Il muro della contesa tra l'Italia ed il TLT nella ballata dei nottambuli



Lungo quella strada che congiunge il rude Carso al seno di Trieste, che scirocco e bora cercano di contendersi senza mai fronteggiarsi solleticando l'orizzonte dell'Adriatico Mare, lì ove sorge il faro dell'impero caduto, l'obelisco di Opicina, lì ove  riposano i binari del tram dal colore blu vivo, come la speranza che possa ritornar presto in circolazione per le vie della misteriosa Trieste, lì tra pini e carpini neri, tigli e pini d'Aleppo, tra colori che assorbono ogni malinconia, sorge un piccolo muro.
Il muro della contesa.
Una donna da corteggiare a colpi di scritte. Una piccola epopea romantica tutta nostrana, Romeo e Giulietta di Trieste.  Nel rito della ballata nottambula, armati di bomboletta spray, ora nera, ora bianca, ora rossa, cultori del territorio libero di Trieste e cultori della Trieste italiana, alternandosi con la stessa frenesia delle stagioni fugaci, scriveranno ora viva l'Italia, ora viva Trieste libera o TLT. Cancelleranno ora viva l'Italia cancelleranno ora viva Trieste libera, si sovrapporranno due entità mistiche  mentre macchine, moto, passanti, continueranno il loro percorso verso il sentiero napoleonico, verso Opicina, verso la Slovenia od all'interno di quel confine immaginario che la storia cerca di superare nel nome di quella unità che piccoli o grandi nazionalismi tentano di fermare. Ogni città ha i suoi muri, muri nei quali vengono impressi momenti che rappresentano l'epoca sociale che uomini e donne vivono malgrado tutto.
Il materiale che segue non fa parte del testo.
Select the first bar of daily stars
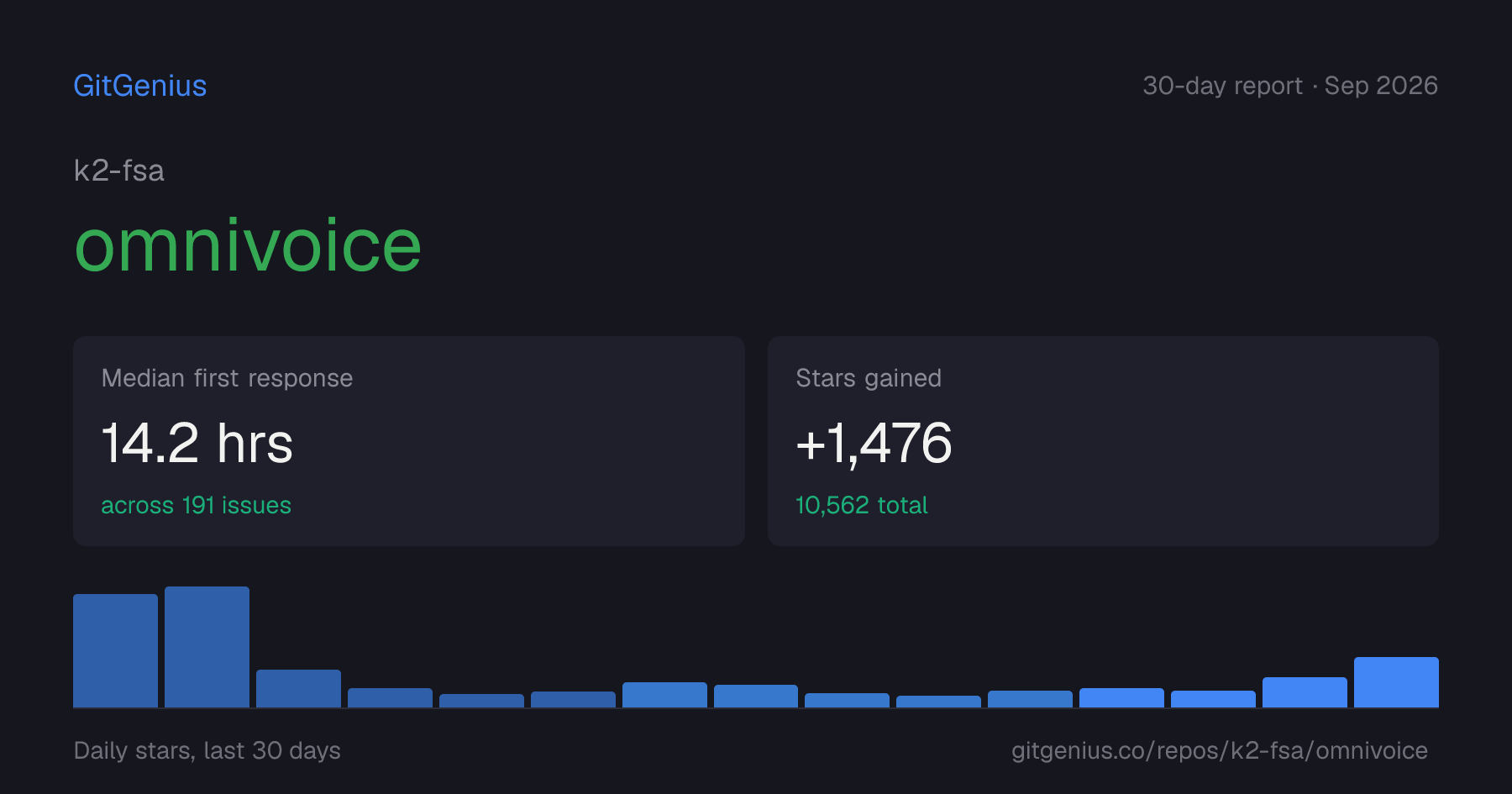The width and height of the screenshot is (1512, 794). 115,650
Un tutto che scritte condizionanti umori ed animi di viandanti, che commenteranno con sorrisi o malumori, per quella Trieste che pace non conosce. La ballata dei nottambuli, che ti porta metaforicamente lungo quella pista da ballo, vuota,  nel cuore della Bisiacaria, ove sul cemento troverai impressa l'immagine brillante del musicista e la danza della spensieratezza, in quella Ronchi le cui note di un tempo perduto, nel silenzio del selvaggio carsico pensare, scuoteranno le mani ed i passi di chi decide di condividere con quel muro la propria danza nell'attimo stilizzato da un colore tanto semplice quanto capace di trascinarti verso il perché.

Avrà mai fine tutto ciò? E la ballata dei nottambuli continua in quel doloroso corteggiamento tra  Romeo e Giulietta, che Trieste ed Italia  raccolgono nell'abbraccio notturno ora  "avventato, affrettato, improvviso, troppo simile al lampo, che svanisce prima di poter dire  eccolo, guarda"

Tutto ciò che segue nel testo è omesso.